I am tempted to apply this patch and obsolete the patch in ..745
however I am not sure how to solve the bug R David reported
regarding the inability to remove a deleted query.

R David do you have a fix for this that you can upload?

Unfortunately no, I haven't gotten around to fixing it.  Which
presumably means I haven't run in to it on my own tracker yet :)

You could just add back the TAL section that lists the deleted queries.
 I'd prefer to automatically remove the query rather than do that, but
just adding the section back so the user can do it should be easier.

I finally have this patch in the pipeline.

I have chnaged the table layout a bit. I added section heads in the
table so it looks like (hope the ascii art works):

  Query     Include in "Your Queries"   Edit    Private to you?          
  *Queries I created*
  pede      include                     edit         yes          [Delete]
  edit      leave out                   edit         yes          [Delete]
  *Queries others created*
  clearcase leave out                   [not yours to edit]
  demo 1    include                     [not yours to edit]
  *My retired queries*
  alpha 2   [query is retired]                                    [Restore]
  [Save Selection]

I also added Restore action in cgi/Actions.py and added it to
client.py. To alow the user to restore queries, schema.py needs to
have:

  p = db.security.addPermission(name='Restore', klass='query',
check=edit_query,
      description="User is allowed to restore their queries")
  db.security.addPermissionToRole('User', p)

added to it.

Also R David's patch to LinkHTMLProperty looks like it solved the
filter issue. Note that filter() never returns retired issues, so I was
able to replace the tal:condition in all your tal:block and push it to
the filter using:

  <tr tal:define="queries python:db.query.filter(filterspec={'creator':
uid})"
    tal:repeat="query queries">
   <tal:block>

and

  <tr tal:define="queries
		python:db.query.filter(filterspec={'private_for': None})"
     tal:repeat="query queries">
   <tal:block>

This should help performance.


Hopefully I'll have it committed by Monday so people can kick the tires
on it.

Since a picture is worth 1k words, I attached two editing
scenarios: regular user and an administrative user.
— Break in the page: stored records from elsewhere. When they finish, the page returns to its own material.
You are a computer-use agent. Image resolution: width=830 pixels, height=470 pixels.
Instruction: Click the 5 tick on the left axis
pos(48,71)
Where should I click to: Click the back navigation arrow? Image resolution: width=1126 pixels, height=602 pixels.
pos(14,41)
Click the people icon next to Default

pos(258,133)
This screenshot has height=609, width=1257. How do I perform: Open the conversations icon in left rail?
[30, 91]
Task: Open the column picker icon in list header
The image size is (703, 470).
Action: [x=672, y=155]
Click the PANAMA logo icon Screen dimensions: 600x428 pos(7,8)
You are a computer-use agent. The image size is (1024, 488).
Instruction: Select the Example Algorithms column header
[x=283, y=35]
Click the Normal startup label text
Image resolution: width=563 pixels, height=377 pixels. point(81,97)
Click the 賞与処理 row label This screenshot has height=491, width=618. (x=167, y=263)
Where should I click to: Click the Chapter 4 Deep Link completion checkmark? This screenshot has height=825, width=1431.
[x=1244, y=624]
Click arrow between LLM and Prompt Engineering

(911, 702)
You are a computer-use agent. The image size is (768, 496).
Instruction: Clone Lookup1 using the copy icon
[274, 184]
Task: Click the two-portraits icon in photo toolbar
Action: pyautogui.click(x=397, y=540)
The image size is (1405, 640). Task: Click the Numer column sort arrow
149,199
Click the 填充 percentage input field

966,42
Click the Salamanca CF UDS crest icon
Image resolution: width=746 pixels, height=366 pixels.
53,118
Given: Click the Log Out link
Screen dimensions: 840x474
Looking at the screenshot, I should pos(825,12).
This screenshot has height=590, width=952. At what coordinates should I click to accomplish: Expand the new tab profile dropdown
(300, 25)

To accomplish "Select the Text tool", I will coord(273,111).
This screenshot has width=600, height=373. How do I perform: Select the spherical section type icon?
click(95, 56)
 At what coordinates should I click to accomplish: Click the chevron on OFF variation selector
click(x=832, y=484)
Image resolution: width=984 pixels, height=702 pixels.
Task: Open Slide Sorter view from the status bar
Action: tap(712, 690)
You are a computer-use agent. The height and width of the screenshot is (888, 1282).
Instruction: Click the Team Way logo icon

The section "Queries I created" is the same for both.

For Queries created by others, the admin gets to edit the query
but can not make it private. We also list who owns the query.

For retired queries that are not in user/queries they just disappear.
If a active query you created is in your retired list, you get to
restore it. Then you can remove it from your list and re-retire if you want.

If the retired query is not yours, you can remove it from your active
list and it disappears.

Does that seem like a reasonable workflow?

-- rouilj

On Sun, Jul 03, 2016 at 05:56:17AM +0000, John Rouillard wrote:
> 
> Since a picture is worth 1k words, I attached two editing
> scenarios: regular user and an administrative user.

[...]

> Does that seem like a reasonable workflow?

Looks very nice to me!

Ralf

pushed on changeset: 722394a48d7b and 1c90f15a177f

Also support work for a new cgi RestoreAction was added on 748ba87e1aca

Forgot one use case. A formerly public query is made private again.

when that happens there is now way to remove it from your query list.
I have modified the edit page to put them in the same
section as the retired queries. Committed as: 425b4c4fc345
along with a fix to security.py that adds the restore permission
to Admin role.

Opened issue2550915 to get a better solution in place.